As a starting point, I plotted the object's ground track based on the range data between 23:21:05 (range 12795m) and 23:21:19 (range 11705m). During this time the object's heading varies between North-west and North-east. Beyond this point the range data becomes unreliable - even registering 32305m on one occasion - before settling permanently on 9135m. Examination of the ground track shows that in all probability, the most reliable stretch of range data occurs between 23:21:08 and 23:21:13, when it reduces steadily, within a 5 metre accuracy, from 12785m to 12705m (Figure 4, 53 KB). The object heads Northward during this period, and this seems to be verified by one of the range controllers on the soundtrack who mentions that the object is "heading North at this time".
Figure 4 Plot of the UFO's ground track according to a section of the range data shown in the early part of the S-30 footage (click for full-size image, 53 KB). This is probably the most reliable section of the entire range display.
The hypothetical model (straight-line model) assumes that the displayed range data from 12785m to 12705m are accurate and true values. The starting azimuth of the object for the hypothetical track is taken to be the value coinciding with a range of 12785m, i.e. 221º.2, and the starting elevation is 1º.6.
The yellow curve in Figure 5 (32 KB) plots the object's apparent size (height) as measured on a 14-inch TV screen throughout the duration of the S-30 footage. Any deviations in the ground track are no doubt hidden in the zigzag nature of this plot. The zigzags are primarily caused by the object's constantly changing viewing aspect and elevation, and also measurement errors because of the film's poor resolution, which puts a limit on the accuracy of measurements taken from the television screen.
The general shape of the yellow curve is consistent with an object approaching from a distance to a point close to the camera. If the object were to maintain a fixed distance from the camera beyond any particular point, it would appear the same size thereafter, so the curve would abruptly level off beyond that point in time. In fact, the curve does not level off after the point when the range becomes fixed (indicated on Figure 5), and it only does so much later - as expected - when the object makes its close fly-past of the station.
Figure 5 Plot of the UFO's height on a TV screen over the duration of the S-30 footage (click for full-size image, 22 KB). The yellow line is a plot of the UFO's size (height) on a 14" TV screen over the duration of the S-30 footage. The red line represents the equivalent size the object would appear according to the author's straight-line ground track hypothesis.

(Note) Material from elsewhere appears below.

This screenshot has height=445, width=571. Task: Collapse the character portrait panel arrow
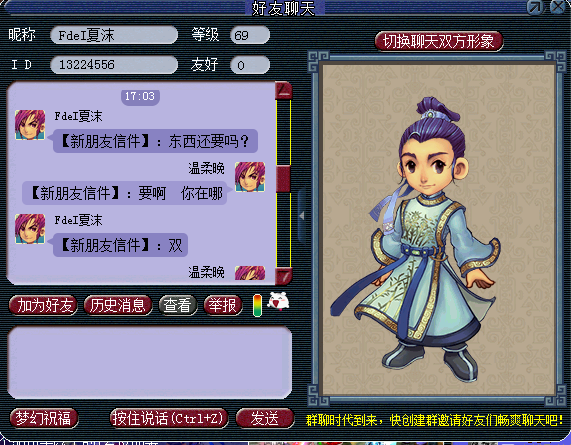302,216
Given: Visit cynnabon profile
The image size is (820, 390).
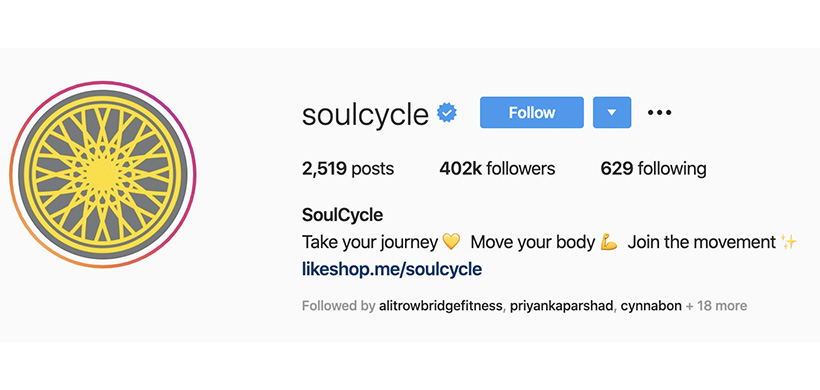Looking at the screenshot, I should tap(651, 306).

I wrote a BASIC computer program which plotted the apparent size of a 10 metre high object according to the hypothetical straight-line track (the height of the object used in the plot does not matter because the shape of the curve would be the same regardless of the chosen object size). The angle of the straight-line track relative to the station was increased in small increments (from zero degrees) until a value was reached where the hypothetical curve (red) best matched that of the actual size curve (yellow). The best match was found to be at an approach angle of 18º.1, measured relative to the station. The hypothetical curve matches the actual curve very well, even when assuming a straight-line ground track.
Small adjustments to the hypothetical curve were required at two points in time. These were at 23:21:43, when camera contrast adjustment causes the object to suddenly appear larger as it passes in front of a dark cloud layer, and at 23:21:51, when the camera zooms in on the object. These adjustments are indicated on the red curve.

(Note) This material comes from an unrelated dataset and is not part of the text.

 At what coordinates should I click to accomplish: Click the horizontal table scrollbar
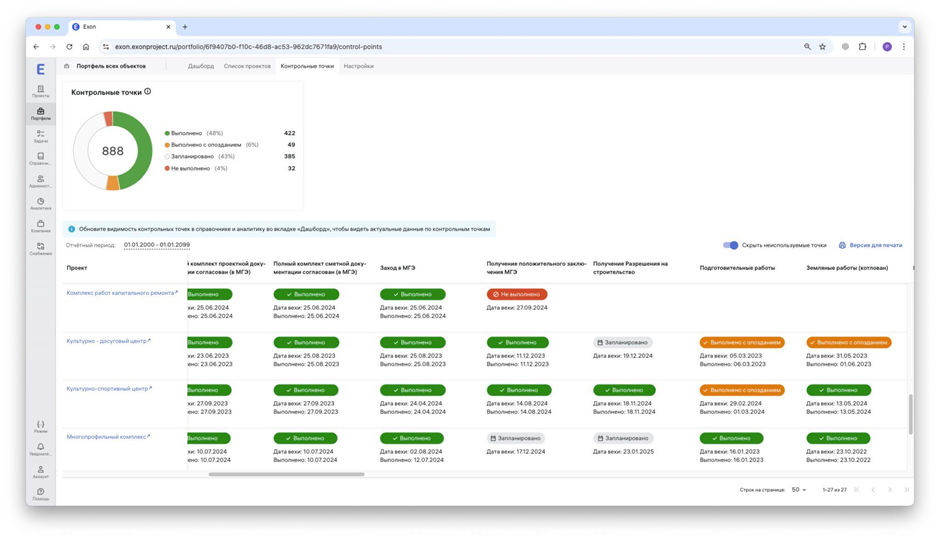coord(286,474)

The hypothetical model suggests that at closest approach, the object's ground distance from the tracking station is 3981m. This equates to a line-of-sight distance of 5130m, or just over half the distance indicated by the camera's range readout. The object would be heading approximately 23º (i.e. to the NNE). From the viewpoint of the tracking station, it would make its closest approach at an azimuth of around 293º, i.e. at 23:23:12. If it were to continue on a straight-line track, the object would eventually disappear from view over the NNE horizon.

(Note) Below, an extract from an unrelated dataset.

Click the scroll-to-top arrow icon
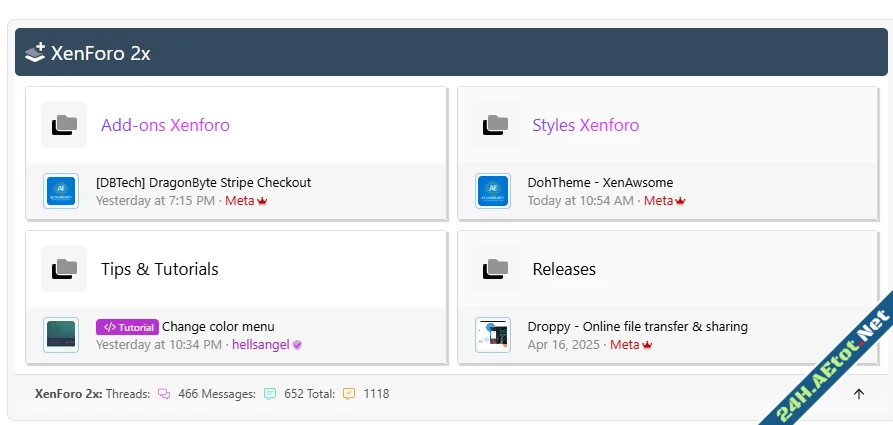Image resolution: width=893 pixels, height=425 pixels. pos(858,394)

Velocity and Rate of Climb
A profile of the object's flight path for the period appropriate to the hypothetical model is shown in the lower part of Figure 3. It shows the cumulative distance flown by the object against its altitude above ground level (agl). When compared to the profile plotted on the basis of the range data shown in the footage (Figure 3 upper) the results are significantly different. In my view, the hypothetical plot is probably a more accurate representation of the object's flight profile.
Over the course of the hypothetical plot (2 minutes and 8 seconds) the object climbs from an altitude of 1226ft agl to a maximum altitude of 10,617ft agl, giving an average rate of climb of 4,402 feet per minute. The object climbs for much of the time, appearing to reach a 'target' altitude of around 10,000 ft agl before levelling off.
The prominent 'bump' in the profile at 23:22:41 may be a genuine movement on the object's part (this is when it leaps out of shot as it turns to face the camera) or it could be a result of the camera attempting to keep the object in view. Irregular 'bumps' in the profile beyond this point are primarily artefacts of the method used to determine the azimuth and elevation from the television screen. A 'line of best fit' across the profile after 23:22:43 shows a slight climbing trend.
The flight profile was divided into sections so that the object's rate of climb and velocity could be determined in each case. The rate of climb varies considerably throughout the profile. The highest rate of climb occurs in the four seconds after 23:21:49, when the object attains a rate of 14,475 fpm. This is when the female radar controller on the soundtrack is heard to say "[It's] goin', like…straight up!" The ground speed and air speed are found to be reasonably consistent throughout. The average ground speed across the entire profile is 189 knots, and the average airspeed is 200 knots. During the accurate stretch of range data (i.e. between 23:21:08 and 23:21:13) the object's speed is around 43 knots, explaining why the operators think it is "so slow" at that time. It accelerates gradually as it approaches the tracking station, but particularly so after it levels out after the climb at around 23:22:30. Its 'cruising' air speed probably lies between 173 and 207 knots. There is no clear evidence that the UFO achieves an exceptionally high speed at any point in the S-30 footage.
Any attempts to estimate the object's size are complicated because of the uncertainty of its distance throughout most of the S-30 footage. However, for the purposes of this exercise it is reasonable to assume that the range data is accurate when the object is between 12795m and 11705m from the tracking station. Since this occurs before the camera zooms in, and the width of one degree in azimuth is known, the object's height can be estimated by triangulation, and is found to be 8.7m ± 2.5. The object does not present a clear side or front view during the early period of the footage, so these dimensions were estimated from carefully selected still shots, using the height as a starting point. Its length was found to be 11.6m ± 3.5 and its width was 12.3m ± 3.7.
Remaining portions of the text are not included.